The organ was Stokowski's primary instrument, and as a conductor he never gave up trying different arrangements of the "stops" with his orchestra platform-arrangements.I'll add my two bits to Gordon's: While the organist's discipline was the basis of his technique, the fact that he gave up the organ for the orchestra has also to be figured in, and indeed, Stokowski balanced the mechanics of registration learned at the organ with the primary virtue and difficulty of the orchestra, which us that it is a breathing ensemble of individuals. Stokowski's orchestral sound was praised in its time (and often faulted in our time) for its seamlessness, but close listening always reveals that his unisons and tuttis were always full of grainy details, the product of independent breathing and bowing in the ensemble. And althought the visual focus was on the conductor, he had no difficulty in reconciling "his" global sonic qualities with a personnel policy that inevitably included individual instrumentalists (particularly in the woodwind) with distinctive personalities. One might say, if theoretically inclined, that Stokowski had completely internalized the complex physical behavior of a system, the orchestra, with qualities that might be well characterized by statistical thermodynamics.*
As an audacious youngster in the early 1950s, I attended two of Stoki's rehearsals, and after one had occasion to talk with him briefly about his "platform" ideas. He said then that he had arrived at an " always useful concept".

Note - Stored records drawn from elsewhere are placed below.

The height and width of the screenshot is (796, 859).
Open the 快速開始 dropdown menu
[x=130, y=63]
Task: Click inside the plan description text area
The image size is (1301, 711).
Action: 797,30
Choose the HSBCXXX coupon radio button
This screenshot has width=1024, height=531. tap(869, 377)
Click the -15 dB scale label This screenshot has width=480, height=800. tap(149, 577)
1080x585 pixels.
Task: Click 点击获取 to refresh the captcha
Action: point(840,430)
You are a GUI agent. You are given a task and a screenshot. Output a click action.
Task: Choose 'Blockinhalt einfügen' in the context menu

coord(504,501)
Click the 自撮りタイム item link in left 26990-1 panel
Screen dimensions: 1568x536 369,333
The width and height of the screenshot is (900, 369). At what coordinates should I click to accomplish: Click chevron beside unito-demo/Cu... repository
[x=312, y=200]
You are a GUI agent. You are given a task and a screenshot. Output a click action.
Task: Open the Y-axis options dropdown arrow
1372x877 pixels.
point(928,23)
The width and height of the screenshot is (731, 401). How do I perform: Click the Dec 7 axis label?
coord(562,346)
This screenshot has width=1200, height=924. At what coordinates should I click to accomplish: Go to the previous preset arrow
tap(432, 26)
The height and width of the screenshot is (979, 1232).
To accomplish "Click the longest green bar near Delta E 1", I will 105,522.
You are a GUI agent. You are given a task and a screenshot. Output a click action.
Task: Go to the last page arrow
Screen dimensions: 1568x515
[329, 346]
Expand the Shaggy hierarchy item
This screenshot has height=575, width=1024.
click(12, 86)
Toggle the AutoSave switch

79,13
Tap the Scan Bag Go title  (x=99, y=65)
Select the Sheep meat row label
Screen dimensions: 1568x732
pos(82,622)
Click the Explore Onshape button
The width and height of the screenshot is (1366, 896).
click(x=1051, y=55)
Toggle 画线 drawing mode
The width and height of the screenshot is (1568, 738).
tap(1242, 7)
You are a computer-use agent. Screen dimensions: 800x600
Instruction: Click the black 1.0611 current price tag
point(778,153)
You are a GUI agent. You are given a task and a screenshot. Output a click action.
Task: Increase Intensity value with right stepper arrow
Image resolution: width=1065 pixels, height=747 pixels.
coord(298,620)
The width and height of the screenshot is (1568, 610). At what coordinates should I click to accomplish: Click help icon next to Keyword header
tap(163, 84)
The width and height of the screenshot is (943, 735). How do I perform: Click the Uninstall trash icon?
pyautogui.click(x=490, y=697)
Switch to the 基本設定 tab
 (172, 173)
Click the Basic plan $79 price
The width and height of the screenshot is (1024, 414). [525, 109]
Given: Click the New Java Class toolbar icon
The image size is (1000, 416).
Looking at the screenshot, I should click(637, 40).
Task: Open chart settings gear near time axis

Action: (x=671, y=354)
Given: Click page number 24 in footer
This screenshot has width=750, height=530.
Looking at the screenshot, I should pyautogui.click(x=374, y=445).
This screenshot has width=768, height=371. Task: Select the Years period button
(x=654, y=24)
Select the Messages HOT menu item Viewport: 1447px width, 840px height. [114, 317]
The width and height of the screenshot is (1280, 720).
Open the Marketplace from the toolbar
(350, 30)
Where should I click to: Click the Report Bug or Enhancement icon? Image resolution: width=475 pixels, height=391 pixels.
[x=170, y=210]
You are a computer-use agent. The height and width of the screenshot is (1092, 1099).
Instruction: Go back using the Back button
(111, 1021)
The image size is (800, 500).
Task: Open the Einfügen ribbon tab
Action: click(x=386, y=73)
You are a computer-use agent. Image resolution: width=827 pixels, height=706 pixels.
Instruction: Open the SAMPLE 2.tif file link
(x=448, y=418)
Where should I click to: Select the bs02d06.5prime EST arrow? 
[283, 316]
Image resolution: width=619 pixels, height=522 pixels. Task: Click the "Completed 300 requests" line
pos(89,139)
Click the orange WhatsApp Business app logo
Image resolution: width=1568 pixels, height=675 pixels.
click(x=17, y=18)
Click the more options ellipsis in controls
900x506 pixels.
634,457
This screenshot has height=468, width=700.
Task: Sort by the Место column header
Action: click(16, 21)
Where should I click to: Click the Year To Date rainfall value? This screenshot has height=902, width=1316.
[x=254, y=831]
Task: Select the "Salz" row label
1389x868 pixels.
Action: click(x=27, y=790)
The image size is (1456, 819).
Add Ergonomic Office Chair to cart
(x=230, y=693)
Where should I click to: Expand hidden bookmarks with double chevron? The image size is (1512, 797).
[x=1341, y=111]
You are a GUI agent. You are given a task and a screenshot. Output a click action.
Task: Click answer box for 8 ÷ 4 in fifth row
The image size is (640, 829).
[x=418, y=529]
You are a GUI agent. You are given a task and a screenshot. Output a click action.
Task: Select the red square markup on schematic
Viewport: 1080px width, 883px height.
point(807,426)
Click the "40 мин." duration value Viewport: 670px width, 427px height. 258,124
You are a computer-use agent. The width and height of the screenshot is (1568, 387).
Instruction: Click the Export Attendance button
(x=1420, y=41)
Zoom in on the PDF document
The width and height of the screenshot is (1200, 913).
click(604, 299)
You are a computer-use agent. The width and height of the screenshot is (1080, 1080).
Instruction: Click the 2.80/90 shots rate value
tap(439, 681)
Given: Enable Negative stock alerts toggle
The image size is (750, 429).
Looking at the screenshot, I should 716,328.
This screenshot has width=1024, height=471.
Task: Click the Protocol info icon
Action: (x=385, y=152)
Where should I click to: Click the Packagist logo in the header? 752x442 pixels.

As best I remember, he started with the brass: "...best to place them on the sides so that they never face the audience, and when that's necessary they can turn 90 degrees towards the audience for the special effects. The horns should lever be seated with a wall behind them."
(As a horn player, I could have hugged him.)
"Woodwinds can face the audience, but not with the oboes and bassoons next to each other. Strings are separated depending on the compositions; for polyphonic and contrarpuntal music the violins are best opposite, with the 'celli and bases apart from each other. The violas sound fine near the basses..."
The main point in my reference to Stokowski is that he listened to the spatial sonic results of his work, for clarity, just as a good organist would do.
Stokowski is probably the 20th century conductor most out of fashion at the moment, and his style was so intimately connected with his independence from the pack and a unique skill set, that he will probably never be widely imitated, even when historically informed performance practice reaches the mid-20th century. But it is important to note that his style was, in fact, the most innovative of the time, his repertoire was extraordinarily broad (both backward and forward in time), and that he was always at the technological forefront in his concert work as well as in his broadcasts and recordings, less interested in carrying on traditional habits than in real experiment in order to bring out aspects of music that had not yet been heard.
(It should also be noted, especially to those who think classical music has to innovate its presentation style in order to survive, that whatever you're thinking about: pop repertoire, light shows, adding film, everything up to building a cult of personality around a conductor etc., Stokowski probably beat you to the idea by seven or eight decades).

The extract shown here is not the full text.